Preparation and characterization of dopamine-induced biomimetic hydroxyapatite coatings on the AZ31 magnesium alloy

Mg alloys have great potential in biodegradable orthopedic implant applications owing to their rapid degradation in physiological environments and mechanical properties similar to those of bone. However, the extremely high corrosion rate of magnesium alloys has also restricted their medical applications. In this work, a hydroxyapatite (HA) coating was prepared by polydopamine (PDA) induced biomimetic mineralization in a CaP solution to improve the in vitro corrosion resistance and biocompatibility of the AZ31 Mg alloy. The evolution of the phase structure, chemical composition, and surface morphology of the modified AZ31 Mg alloy substrate was evaluated by scanning electron microscopy, energy dispersive X-ray spectroscopy, X-ray diffraction and Fourier transform infrared spectroscopy.
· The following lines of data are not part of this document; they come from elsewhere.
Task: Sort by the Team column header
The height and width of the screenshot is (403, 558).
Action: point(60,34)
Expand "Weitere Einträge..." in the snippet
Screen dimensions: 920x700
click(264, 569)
Potentiodynamic polarization and hydrogen evolution tests demonstrated that the corrosion resistance of the modified AZ31 Mg alloy significantly increased compared with that of the pristine sample. Cytotoxicity testing and cell morphology analysis showed that the as-modified alloy did not induce toxic effects, and promoted the proliferation of L-929 cells. The results suggest that the dopamine-induced biomimetic apatite coating approach is of significant value in the development of biodegradable Mg alloy implants.